To do: Leaving the images behind, copy every line of the records exactly.

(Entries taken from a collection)
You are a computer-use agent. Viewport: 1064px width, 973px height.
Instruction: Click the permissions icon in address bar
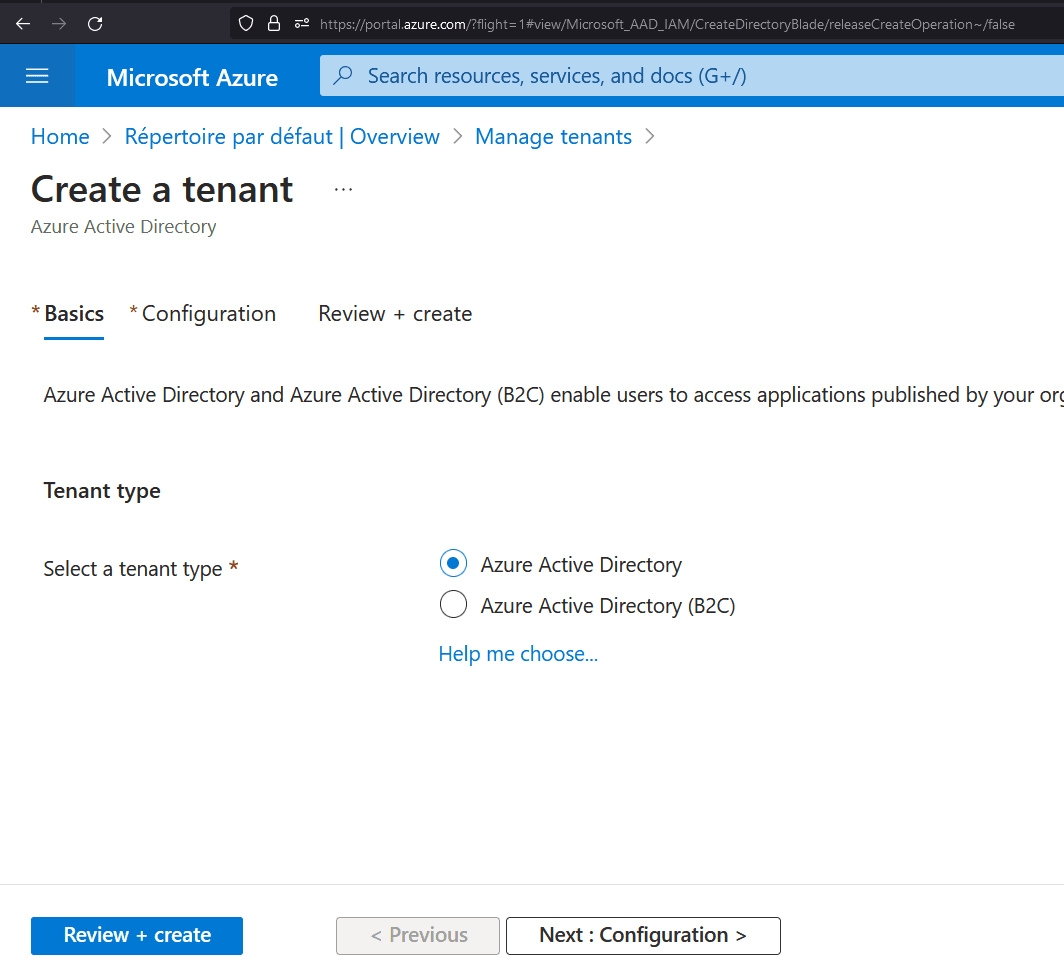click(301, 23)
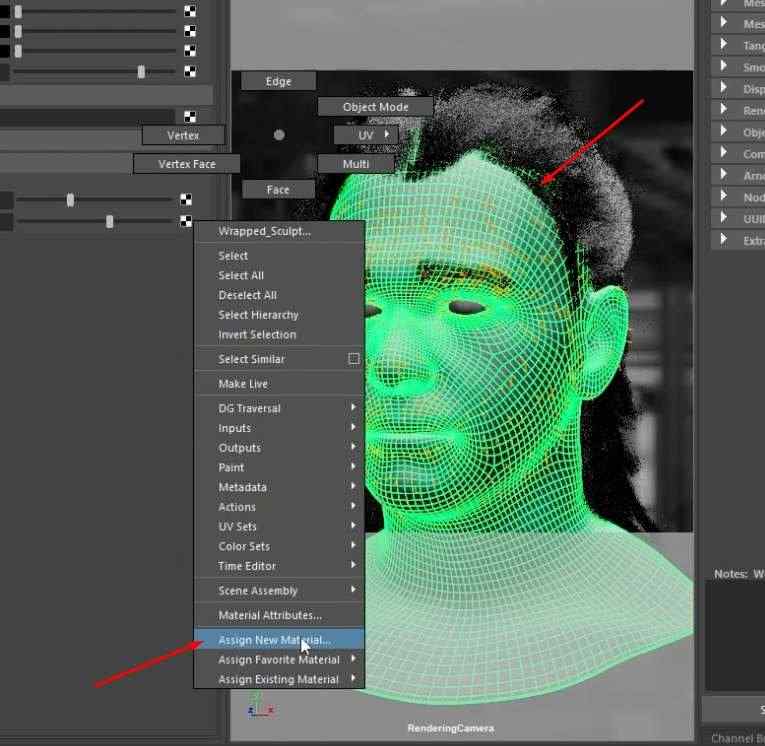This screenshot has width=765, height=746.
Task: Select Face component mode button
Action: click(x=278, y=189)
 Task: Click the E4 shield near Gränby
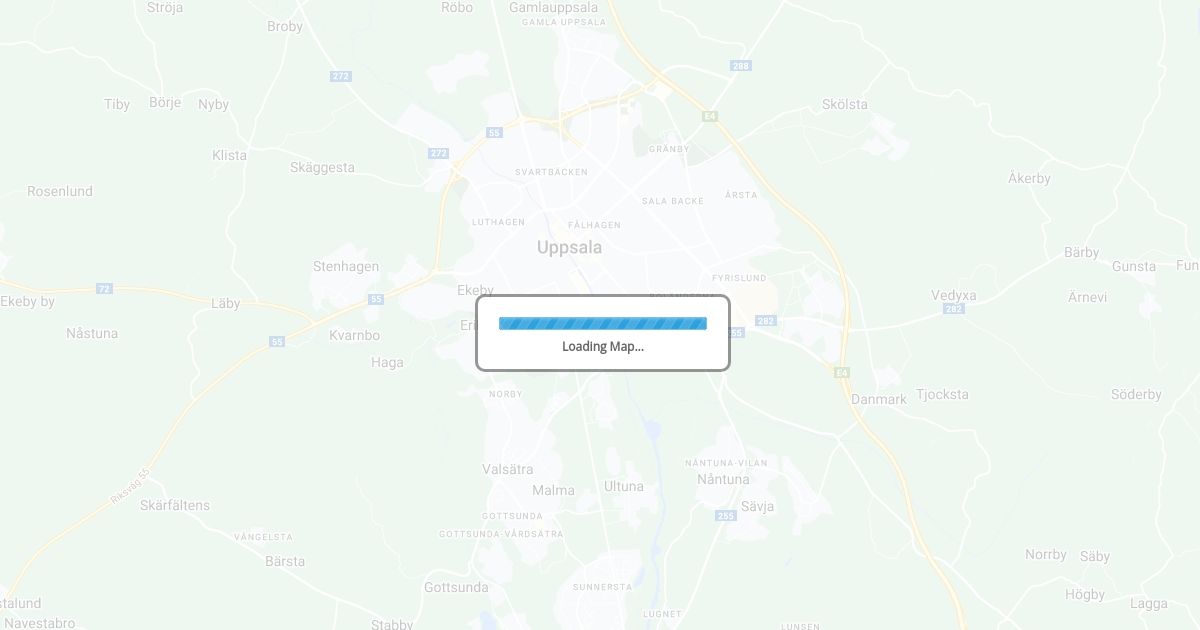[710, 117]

Output of the exercise:
You are a computer-use agent. Viewport: 1064px width, 973px height.
Instruction: Click the permissions icon in address bar
click(301, 23)
This screenshot has width=765, height=746.
Task: Select Face component mode button
Action: click(x=278, y=189)
 Task: Click the E4 shield near Gränby
[710, 117]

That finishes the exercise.